Given \(x+y=10\) it follows, \(x=10-y\) thus, \(x^2=(10-y)^2=(100-20y+y^2)\) (1)
\(x^2+y^2=56\) (2)
substitute (1) into (2)
\(100-20y+y^2+y^2=56\) simplify and subtract 56 (Setting the quadratic equation equals zero)
\(2y^2-20y+44=0\) Divide by 2
\(y^2-10y+22=0\)
Use the Quadratic formula
\(x = {-b \pm \sqrt{b^2-4ac} \over 2a}\) (a=1, b=-10 , c=22)
\(x = {10 \pm \sqrt{(-10)^2-4*1*22} \over 2*1}=5+\sqrt{3}\) and \(5-\sqrt{3}\)

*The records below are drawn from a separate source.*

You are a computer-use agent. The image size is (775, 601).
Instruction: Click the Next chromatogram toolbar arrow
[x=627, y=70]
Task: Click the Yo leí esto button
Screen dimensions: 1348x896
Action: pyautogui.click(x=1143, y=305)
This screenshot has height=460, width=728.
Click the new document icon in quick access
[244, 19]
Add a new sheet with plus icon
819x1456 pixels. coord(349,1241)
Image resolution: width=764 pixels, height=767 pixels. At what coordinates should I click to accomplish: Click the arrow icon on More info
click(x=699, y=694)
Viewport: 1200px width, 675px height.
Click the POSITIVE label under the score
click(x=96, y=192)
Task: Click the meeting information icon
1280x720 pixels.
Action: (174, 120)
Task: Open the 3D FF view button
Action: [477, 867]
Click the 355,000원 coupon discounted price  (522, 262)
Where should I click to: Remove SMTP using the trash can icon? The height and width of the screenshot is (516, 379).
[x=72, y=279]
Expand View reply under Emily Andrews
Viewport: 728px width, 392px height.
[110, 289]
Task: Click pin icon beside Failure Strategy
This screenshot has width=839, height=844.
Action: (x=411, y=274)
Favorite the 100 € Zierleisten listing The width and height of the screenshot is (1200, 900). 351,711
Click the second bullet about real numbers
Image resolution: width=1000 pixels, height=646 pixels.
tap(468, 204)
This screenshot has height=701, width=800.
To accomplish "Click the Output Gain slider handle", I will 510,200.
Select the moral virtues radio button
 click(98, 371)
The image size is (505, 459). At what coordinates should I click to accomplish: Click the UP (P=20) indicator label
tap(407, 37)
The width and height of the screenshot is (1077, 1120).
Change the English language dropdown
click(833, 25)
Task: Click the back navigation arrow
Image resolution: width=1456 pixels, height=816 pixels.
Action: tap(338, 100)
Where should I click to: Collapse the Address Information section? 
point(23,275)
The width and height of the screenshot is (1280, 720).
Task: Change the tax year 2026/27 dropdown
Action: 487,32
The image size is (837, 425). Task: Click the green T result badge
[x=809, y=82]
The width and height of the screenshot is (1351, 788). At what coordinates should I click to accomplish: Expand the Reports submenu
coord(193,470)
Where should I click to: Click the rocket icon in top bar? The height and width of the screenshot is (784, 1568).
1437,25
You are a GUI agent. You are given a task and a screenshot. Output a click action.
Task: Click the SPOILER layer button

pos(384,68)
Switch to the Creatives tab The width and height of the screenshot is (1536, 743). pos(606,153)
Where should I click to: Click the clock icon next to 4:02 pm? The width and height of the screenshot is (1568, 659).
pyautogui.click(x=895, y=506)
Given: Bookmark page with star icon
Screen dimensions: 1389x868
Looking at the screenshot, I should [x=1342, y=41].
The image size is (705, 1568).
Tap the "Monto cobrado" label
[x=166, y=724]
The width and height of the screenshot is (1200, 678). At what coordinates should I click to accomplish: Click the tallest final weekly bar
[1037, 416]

Now using x+y=10 again, substitute the x value to find y
\(5+\sqrt{3}+y=10\)
\(y=10-(5+\sqrt{3})\)
\(y=5-\sqrt{3}\)
Substitute the other x value
\(5-\sqrt{3}+y=10\)
\(y=10-(5-\sqrt{3})\)
\(y=5+\sqrt{3}\)
Thus the pairs of real numbers that satisfy this:
\((5+\sqrt{3},5-\sqrt{3})\) & \((5-\sqrt{3} ,5+\sqrt{3})\)